The big backswing
America’s love affair with the links might be over, but what does that mean for the thousands of vacated courses scattered across the country?
Golf’s popularity has been on the decline for years, according to several industry studies. Once ubiquitous in America’s cities and suburbs, golf courses are shuttering rapidly as generational tastes and lifestyles evolve. So what should cities do with these underperforming, underutilized properties?
Reconfiguration and Rejuvenation in Palo Alto
Palo Alto, Calif., for one, feels it can make golf great again through revitalization and sustainability. The city’s Senior Engineer, Joe Teresi, has been charged with managing the effort to update the city’s struggling golf course.
Located near the San Francisco Bay, the city’s golf course has been in operation since 1956, but turf management has always been an issue. Teresi explains the course was constructed using fill in a baylands area, so the brackish groundwater has been a constant problem. “It’s always been a struggle to keep the turf healthy,” he says.
But when a regional flood control agency planned to alter the property lines of the course to widen a nearby creek, the city decided to capitalize on the opportunity to modernize the course.
“When our city council looked at [the flood control project], they saw it as an opportunity to piggyback on that into doing a full reconfiguration project,” Teresi says.
The new course will be more “park-like” he says, with plants native to the region, which will be easier and more cost effective to maintain. Additionally, there will be far less turf on the new course, conserving the city’s natural resources and lowering the course’s environmental impact. The city estimates the total cost of the project will be $8.5 million.
Additionally, the new course will be more exciting to play, Teresi says. The original course, he says, was fairly boring. It was flat with few interesting features, and the poor condition of the turf was off-putting.
The reconfiguration aims to reverse the declining popularity of the course. According to city materials, some of the major goals of the project include reinforcing a sense of place for the course itself, celebrating the baylands environment and restoring golfing assets as a point of pride for Palo Alto – promoting the city as the region’s “must play” destination.
“It’s part of a whole rebranding,” Teresi says. “It’s going to be called the Baylands Golf Club to celebrate its location, whereas before it was just turf plopped into this area.”
Although permitting issues are currently stalling the project, Teresi hopes the reconfiguration and rebranding will eventually bring golfers back to Palo Alto. “Over the years, the revenue from the course has been on a decline pattern,” he says. “The hope is we’ll rejuvenate things.” He says the city is “cautiously optimistic” that construction will start in the spring of 2016.

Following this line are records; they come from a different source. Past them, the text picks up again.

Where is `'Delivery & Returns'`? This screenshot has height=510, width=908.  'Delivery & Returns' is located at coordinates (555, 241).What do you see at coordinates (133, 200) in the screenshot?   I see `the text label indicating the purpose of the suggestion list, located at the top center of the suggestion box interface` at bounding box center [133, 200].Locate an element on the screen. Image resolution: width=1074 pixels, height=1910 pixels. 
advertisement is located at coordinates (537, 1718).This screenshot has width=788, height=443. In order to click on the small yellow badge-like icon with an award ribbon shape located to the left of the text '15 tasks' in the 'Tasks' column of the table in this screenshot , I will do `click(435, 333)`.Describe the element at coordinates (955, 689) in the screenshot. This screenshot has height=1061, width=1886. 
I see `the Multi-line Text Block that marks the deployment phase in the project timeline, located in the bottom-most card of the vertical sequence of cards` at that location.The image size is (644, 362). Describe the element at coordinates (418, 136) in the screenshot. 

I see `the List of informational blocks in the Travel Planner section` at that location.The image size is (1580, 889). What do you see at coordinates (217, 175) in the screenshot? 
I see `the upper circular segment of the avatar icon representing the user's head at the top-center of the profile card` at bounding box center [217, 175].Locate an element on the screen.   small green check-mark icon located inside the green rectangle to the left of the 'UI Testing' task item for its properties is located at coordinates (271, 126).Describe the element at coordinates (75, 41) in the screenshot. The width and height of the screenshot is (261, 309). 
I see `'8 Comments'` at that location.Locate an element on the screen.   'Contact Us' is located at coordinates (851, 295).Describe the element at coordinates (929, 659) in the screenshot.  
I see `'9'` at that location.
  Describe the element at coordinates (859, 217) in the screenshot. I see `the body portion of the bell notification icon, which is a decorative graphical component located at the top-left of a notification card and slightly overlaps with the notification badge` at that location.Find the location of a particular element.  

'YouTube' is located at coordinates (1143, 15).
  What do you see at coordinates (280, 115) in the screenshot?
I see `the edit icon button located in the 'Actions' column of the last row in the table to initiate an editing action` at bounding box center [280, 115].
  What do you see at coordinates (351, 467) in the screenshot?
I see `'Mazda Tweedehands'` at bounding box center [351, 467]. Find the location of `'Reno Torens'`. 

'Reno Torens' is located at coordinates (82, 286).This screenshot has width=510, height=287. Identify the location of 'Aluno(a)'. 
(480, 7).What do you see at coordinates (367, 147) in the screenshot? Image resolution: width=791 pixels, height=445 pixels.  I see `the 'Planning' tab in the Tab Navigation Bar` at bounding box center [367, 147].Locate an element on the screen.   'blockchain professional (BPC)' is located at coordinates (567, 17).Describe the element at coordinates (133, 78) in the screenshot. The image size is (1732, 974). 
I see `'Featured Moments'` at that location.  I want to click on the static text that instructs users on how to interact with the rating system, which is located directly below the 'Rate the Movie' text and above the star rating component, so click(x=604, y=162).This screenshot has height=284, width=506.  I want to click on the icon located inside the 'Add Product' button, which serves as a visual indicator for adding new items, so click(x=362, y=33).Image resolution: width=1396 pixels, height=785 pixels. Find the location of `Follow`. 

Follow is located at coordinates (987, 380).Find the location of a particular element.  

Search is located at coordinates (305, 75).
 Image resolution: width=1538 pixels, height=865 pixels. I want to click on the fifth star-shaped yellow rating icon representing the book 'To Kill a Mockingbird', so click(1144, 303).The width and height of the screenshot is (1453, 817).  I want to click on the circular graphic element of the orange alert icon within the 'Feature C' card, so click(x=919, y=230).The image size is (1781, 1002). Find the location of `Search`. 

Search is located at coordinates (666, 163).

Development and Revenue Generation in Amberley Village
Amberley Village, Ohio, acquired the Crest Hills Golf Course through litigation in 2008, Scot Lahrmer, the village’s manager says. “It was a situation where the village would not change the zoning for the golf course. It was privately owned, and the village had it zoned as a park.” The course’s owners wanted to develop the land, but the city didn’t agree with the plan. Through litigation, the city was made to acquire the now-closed course, which became a problem.
“This is a village of 3,500 residents,” Lahrmer says, “and by the time it was all said and done, the village owed over $6 million on it.” Through inheritance taxes the city was able to pay off the golf course in full, taking away the financial liability in 2012. However, the question of what to do with the property remained.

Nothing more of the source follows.